Pendant tout le mois de septembre on sen­tait, petit à petit. cette tendance s'affirmer. Face à cela. rextr*me gauche était impuis­sante. Manifestation après manifestation, meeting après meeting, de moins en moins de gens mobilisés, on ressort les slogans défen­sifs: «Il ne faut pas reculer d'un pas», «il faut organiser l'auto-défense», etc. Les Commis­sions de Travailleurs et de Quartiers, le SUV, ne sont plus que de petites minorités de mili­tants réunies par des liens bureaucratiques, de plus en plus séparées de la grande masse de travailleurs et de soldats, qui vivent une situa­tion de frustration et d'impasse, dans la crainte du chômage et de l'inflation, divisés par l'action «partidaire». 

«Republica» et «Radio Renascença», les deux seuls organes d'information indépen­dants de l'Etat et des forces politiques majori­taires, sont en difficulté. Le gouvernement fait taire le deuxième et refuse, fin septembre, l'aval à un crédit pour le premier, dont les ventes sont en baisse, boycottées par le PS et la droite. Il faut dire que, malgré quelques bons programmes et articles, une réelle ouver­ture aux informations de boîtes, «Républica» et «Renascença» suivent une ligne politique instable et confuse, sans perspectives, misant sur «le secteur progressiste du M FA» un jour, sur «le pouvoir de base» le jour suivant»... La ligne dominante y semble être celle de l'UDP. 

L'alternative révolutionnaire de la classe ouvrière ne pourra se développer dans ce ca­dre décomposé. Cette alternative révolution­naire ne peut renaître que des luttes auto­nomes dans les usines, dans les bureaux, dans les campagnes, où les objectifs et les formes d'organisations peuvent prendre une perspec­tive nouvelle. Les limites et l'impasse d'une perspective révolutionnaire aujourd'hui au Portugal ont leur origine dans l'incapacité à détruire l'échelle des salaires et la division du travail, dans l'incapacité que les travailleurs ont manifestée à distribuer sous forme équita­ble et élargie les produits créés dans les usines et dans les campagnes, en détruisant les méca­nismes du marché. Enfin dans l'incapacité de développer les formes d'organisation comme les Comités de Travailleurs et l'inter-entre­prise, tels qu'ils fonctionnaient au début, après les grandes luttes de la TAP, LIS-NAVE, TIMEX, CTT, SOGANTAL. 

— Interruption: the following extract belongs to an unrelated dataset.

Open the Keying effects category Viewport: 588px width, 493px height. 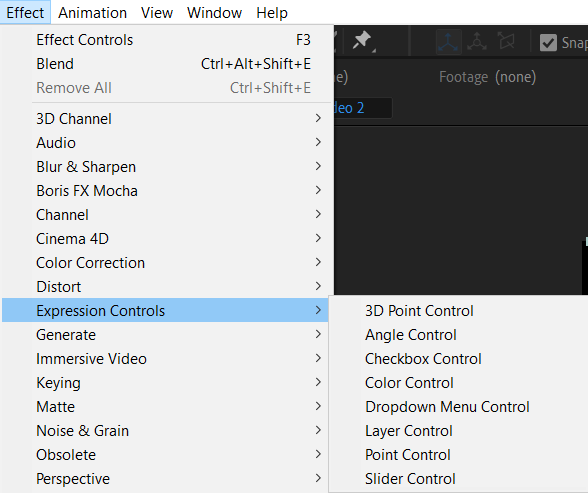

C'est en partant de la compréhension de cette réalité que le mouvement ouvrier peut as­similer l'expérience portugaise. Les erreurs et les défaites sont également importantes, à condition qu'on en comprenne les raisons. Toute exaltation d'un pseudo-pouvoir popu­laire au Portugal, ignorant ces difficultés et cette séparation entre les masses et les organi­sations, ne peut qu'empêcher la compréhension de la vraie situation.


7 octobre 1975 J.M. et C.V.


I. Pour une critique des CRTMS. voir la brochure Portugal. la question de l'organisation révolutionnaire.. Escartin. B.P. N° 41, 12190 Meudon) Paris, juin 1975.

2 Pour une critique des documents du COPCON. voir texte en annexe.

3. Voir texte de «Combate» publié ci-joint.